What you are asked to do
Find the line containing "Open the 列伝" in the entries below. Restate it and each line after it, word for word, up to and including the line containing "Delete the 15:00".

Excerpted records

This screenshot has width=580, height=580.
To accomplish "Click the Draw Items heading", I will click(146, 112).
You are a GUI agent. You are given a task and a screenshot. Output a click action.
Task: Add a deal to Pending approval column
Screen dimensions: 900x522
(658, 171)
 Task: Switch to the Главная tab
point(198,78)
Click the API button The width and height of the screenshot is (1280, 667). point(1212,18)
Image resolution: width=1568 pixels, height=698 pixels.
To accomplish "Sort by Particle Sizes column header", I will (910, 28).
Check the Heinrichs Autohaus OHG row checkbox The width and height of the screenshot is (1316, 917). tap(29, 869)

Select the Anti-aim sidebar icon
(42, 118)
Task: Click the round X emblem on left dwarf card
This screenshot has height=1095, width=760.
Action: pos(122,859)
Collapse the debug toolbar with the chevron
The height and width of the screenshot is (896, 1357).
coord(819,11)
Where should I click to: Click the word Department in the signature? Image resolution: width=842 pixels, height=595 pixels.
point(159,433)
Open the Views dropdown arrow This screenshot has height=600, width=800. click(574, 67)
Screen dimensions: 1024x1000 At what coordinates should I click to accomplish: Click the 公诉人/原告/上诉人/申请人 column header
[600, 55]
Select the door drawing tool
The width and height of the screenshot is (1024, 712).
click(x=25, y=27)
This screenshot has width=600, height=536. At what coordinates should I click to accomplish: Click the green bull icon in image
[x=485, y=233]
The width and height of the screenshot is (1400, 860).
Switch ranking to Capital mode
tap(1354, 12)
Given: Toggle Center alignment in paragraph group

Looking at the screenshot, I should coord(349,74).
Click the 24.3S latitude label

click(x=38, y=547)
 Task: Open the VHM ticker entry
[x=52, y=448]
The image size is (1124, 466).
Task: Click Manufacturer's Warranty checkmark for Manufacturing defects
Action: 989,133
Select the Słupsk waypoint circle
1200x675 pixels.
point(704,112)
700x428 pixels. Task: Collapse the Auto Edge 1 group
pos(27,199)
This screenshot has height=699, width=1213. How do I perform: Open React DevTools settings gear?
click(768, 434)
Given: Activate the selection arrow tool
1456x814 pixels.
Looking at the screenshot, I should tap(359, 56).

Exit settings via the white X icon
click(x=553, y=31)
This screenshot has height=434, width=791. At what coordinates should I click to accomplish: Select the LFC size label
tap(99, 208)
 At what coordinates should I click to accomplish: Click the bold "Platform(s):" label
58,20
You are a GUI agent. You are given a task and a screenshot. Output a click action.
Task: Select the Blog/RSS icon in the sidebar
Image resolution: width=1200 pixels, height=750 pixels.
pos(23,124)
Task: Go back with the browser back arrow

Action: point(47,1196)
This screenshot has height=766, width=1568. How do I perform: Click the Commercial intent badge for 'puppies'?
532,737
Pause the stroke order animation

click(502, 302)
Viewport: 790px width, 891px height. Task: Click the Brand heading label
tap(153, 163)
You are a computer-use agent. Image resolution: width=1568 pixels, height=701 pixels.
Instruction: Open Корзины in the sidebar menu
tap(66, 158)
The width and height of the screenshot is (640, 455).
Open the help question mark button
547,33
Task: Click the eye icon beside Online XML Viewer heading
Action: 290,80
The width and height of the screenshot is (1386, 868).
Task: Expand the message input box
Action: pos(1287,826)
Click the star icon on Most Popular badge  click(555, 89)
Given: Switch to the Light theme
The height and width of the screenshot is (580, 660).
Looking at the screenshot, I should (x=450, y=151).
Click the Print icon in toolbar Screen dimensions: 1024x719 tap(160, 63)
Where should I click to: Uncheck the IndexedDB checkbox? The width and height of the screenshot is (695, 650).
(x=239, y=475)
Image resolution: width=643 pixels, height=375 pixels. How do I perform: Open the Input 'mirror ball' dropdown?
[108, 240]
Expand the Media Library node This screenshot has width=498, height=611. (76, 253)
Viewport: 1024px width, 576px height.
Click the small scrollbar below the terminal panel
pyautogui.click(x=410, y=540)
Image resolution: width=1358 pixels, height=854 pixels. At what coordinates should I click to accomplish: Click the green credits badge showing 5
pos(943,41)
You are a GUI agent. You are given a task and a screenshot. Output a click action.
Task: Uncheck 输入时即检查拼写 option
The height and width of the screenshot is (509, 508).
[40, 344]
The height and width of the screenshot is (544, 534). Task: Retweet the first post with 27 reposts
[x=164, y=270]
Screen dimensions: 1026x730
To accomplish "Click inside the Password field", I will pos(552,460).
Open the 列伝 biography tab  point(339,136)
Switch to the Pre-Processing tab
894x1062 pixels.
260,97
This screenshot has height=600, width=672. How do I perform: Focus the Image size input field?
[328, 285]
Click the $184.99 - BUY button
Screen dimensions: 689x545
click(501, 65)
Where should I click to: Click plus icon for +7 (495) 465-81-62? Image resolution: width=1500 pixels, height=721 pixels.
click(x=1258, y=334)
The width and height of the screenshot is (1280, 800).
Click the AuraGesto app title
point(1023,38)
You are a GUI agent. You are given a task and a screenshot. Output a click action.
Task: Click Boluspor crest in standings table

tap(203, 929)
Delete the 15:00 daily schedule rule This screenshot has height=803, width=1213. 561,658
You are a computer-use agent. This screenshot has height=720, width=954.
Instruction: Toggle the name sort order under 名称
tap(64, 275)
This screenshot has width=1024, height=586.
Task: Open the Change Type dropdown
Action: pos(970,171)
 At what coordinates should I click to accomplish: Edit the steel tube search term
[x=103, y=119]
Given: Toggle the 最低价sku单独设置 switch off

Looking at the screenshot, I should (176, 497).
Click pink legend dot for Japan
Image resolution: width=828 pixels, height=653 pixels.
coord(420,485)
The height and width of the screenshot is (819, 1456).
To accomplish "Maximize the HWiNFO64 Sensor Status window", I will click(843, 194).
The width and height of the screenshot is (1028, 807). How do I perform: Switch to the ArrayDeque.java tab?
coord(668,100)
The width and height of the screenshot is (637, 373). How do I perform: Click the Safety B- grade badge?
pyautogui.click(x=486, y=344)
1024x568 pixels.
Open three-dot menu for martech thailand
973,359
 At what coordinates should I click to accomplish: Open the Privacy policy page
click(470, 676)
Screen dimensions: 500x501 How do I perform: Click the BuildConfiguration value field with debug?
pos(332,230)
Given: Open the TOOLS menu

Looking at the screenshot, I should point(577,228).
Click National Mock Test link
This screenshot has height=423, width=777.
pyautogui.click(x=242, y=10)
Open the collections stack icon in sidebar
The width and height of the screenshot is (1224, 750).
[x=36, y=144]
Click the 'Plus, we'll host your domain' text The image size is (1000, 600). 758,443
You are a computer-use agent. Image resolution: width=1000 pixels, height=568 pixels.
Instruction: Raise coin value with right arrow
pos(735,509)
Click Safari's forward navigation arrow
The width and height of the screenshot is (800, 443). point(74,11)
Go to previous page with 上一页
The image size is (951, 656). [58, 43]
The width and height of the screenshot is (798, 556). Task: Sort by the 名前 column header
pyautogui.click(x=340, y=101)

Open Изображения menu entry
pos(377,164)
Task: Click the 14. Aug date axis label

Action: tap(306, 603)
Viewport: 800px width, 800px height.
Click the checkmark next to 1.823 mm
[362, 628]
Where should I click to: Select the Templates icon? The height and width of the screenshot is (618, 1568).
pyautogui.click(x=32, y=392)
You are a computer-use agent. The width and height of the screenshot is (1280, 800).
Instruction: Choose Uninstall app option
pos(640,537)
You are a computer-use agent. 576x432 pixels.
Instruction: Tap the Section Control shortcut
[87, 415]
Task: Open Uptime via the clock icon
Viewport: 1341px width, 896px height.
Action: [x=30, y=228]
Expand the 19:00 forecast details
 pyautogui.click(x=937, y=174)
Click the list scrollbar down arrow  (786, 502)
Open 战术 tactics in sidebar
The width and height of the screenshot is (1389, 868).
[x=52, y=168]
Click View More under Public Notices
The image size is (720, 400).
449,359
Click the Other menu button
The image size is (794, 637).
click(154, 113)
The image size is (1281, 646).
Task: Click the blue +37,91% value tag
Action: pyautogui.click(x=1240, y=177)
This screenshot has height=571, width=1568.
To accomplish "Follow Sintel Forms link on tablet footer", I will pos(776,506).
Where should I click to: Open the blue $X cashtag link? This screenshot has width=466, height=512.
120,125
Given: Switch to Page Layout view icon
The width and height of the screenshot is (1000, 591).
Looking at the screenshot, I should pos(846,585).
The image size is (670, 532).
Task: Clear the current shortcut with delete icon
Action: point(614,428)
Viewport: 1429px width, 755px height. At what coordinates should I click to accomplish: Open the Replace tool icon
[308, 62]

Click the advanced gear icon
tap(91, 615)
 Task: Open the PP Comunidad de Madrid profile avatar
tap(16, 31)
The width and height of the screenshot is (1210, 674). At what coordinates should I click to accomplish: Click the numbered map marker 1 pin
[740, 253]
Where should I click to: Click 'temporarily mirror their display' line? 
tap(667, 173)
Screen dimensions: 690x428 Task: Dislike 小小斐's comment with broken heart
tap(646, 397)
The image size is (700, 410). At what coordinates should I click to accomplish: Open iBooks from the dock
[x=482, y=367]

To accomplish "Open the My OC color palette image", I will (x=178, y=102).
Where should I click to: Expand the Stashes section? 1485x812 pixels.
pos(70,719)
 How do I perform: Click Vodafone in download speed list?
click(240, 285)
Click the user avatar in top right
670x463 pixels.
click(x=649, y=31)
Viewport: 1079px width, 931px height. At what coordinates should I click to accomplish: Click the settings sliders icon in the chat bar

Reply
Open the 列伝 biography tab  point(339,136)
Switch to the Pre-Processing tab
894x1062 pixels.
260,97
This screenshot has height=600, width=672. How do I perform: Focus the Image size input field?
[328, 285]
Click the $184.99 - BUY button
Screen dimensions: 689x545
click(501, 65)
Where should I click to: Click plus icon for +7 (495) 465-81-62? Image resolution: width=1500 pixels, height=721 pixels.
click(x=1258, y=334)
The width and height of the screenshot is (1280, 800).
Click the AuraGesto app title
point(1023,38)
You are a GUI agent. You are given a task and a screenshot. Output a click action.
Task: Click Boluspor crest in standings table

tap(203, 929)
Delete the 15:00 daily schedule rule This screenshot has height=803, width=1213. 561,658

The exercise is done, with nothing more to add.